| Records to process |
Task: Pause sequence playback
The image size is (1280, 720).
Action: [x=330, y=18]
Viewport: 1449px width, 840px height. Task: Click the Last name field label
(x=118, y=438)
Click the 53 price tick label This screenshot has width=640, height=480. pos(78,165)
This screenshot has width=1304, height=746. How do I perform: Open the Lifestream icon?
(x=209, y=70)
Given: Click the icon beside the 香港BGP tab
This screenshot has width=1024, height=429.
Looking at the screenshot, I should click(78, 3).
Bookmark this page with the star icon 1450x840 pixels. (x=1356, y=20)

| To do |
From the line holding "Viewport: 1449px width, 840px" to the final line of the data, output each line exactly and nothing more.

| Task response |
Viewport: 1449px width, 840px height. Task: Click the Last name field label
(x=118, y=438)
Click the 53 price tick label This screenshot has width=640, height=480. pos(78,165)
This screenshot has width=1304, height=746. How do I perform: Open the Lifestream icon?
(x=209, y=70)
Given: Click the icon beside the 香港BGP tab
This screenshot has width=1024, height=429.
Looking at the screenshot, I should click(78, 3).
Bookmark this page with the star icon 1450x840 pixels. (x=1356, y=20)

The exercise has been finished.